1

EDIT: See bottom of post for the entire code

I am new to this forum and I have an issue that I would be grateful for any help solving.

Situation and goal:
- I have a list of strings. Each string is one word, like this: ['WORD', 'LINKS', 'QUOTE' ...] and so on.
- I would like to write this list of words (strings) on separate lines in a new text file.
- One would think the way to do this would be by appending the '\n' to every item in the list, but when I do that, I get a blank line between every list item. WHY?

Please have a look at this simple function:

def write_new_file(input_list):
    with open('TEKST\\TEKST_ny.txt', mode='wt') as output_file: 
        for linje in input_list:
            output_file.write(linje + '\n')

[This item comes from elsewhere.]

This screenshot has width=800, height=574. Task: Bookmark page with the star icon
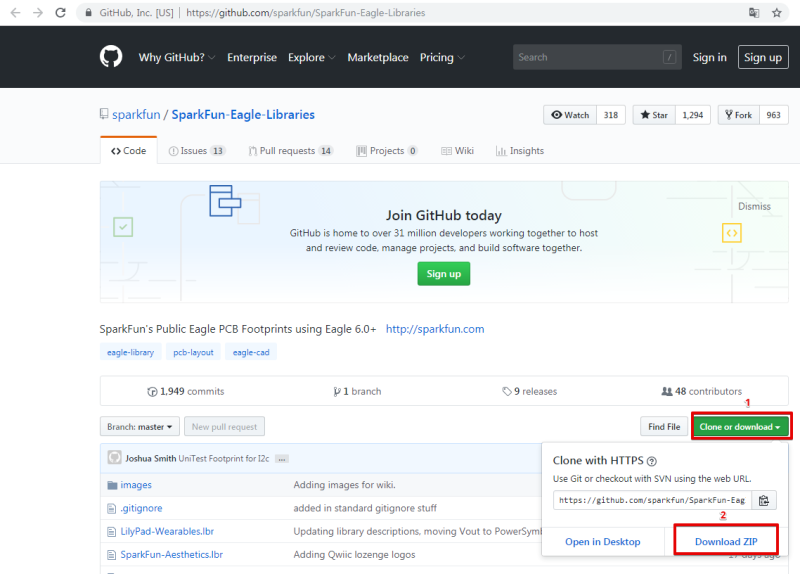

This produces a file that looks like this:

WORD

LINKS

QUOTE

If I remove the '\n', then the file looks like this:

WORDLINKSQUOTE 

Instead, the file should look like this:

WORD   
LINKS   
QUOTE

I am obviously doing something wrong, but after a lot of experimenting and reading around the web, I can't seem to get it right.

Any help would be deeply appreciated, thank you!

Response to link to thread about write() vs. writelines(): Writelines() doesn't fix this by itself, it produces the same result as write() without the '\n'. Unless I add a newline to every list item before passing it to the writelines(). But then we're back at the first option and the blank lines...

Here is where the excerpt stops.